Although in some of Molière’s plays the protagonist is deceived because he is both egotistical and foolish, in more thoughtful works, such as Tartuffe and The Misanthrope, it is an excess of virtue that makes him vulnerable. In Tartuffe, Orgon was obsessed by religion; in The Misanthrope, Alceste is obsessed by honesty.
The Misanthrope begins with a conventional opening dialogue between the central character, Alceste, and his friend, the easygoing Philinte, who is the raisonneur. In this scene, Alceste states his determination to speak nothing but the truth, and the horrified Philinte vainly attempts to warn him of the consequences. In society, Philinte points out, a little dishonesty is essential. Otherwise, there would be open warfare. Alceste, however, is adamant. The scenes that follow trace the consequences of his resolution, from the failure of a lawsuit to the loss of his beloved Célimène.

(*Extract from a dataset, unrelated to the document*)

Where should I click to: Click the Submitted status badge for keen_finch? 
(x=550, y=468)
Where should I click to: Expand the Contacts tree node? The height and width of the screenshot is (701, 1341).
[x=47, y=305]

It is Célimène who is Alceste’s one irrationality. Ironically, he is in love with the most deceitful woman at court. As far as the play is concerned, Célimène fulfills the function of the trickster. Her only motivation, however, is a selfish one: She lies so as to accumulate as many admirers as possible. Obviously, she is, in her own way, as obsessive as Alceste, without the excuse of virtue. Therefore, it is not surprising that she is finally exposed through some carelessness about letters. Nevertheless, she dashes...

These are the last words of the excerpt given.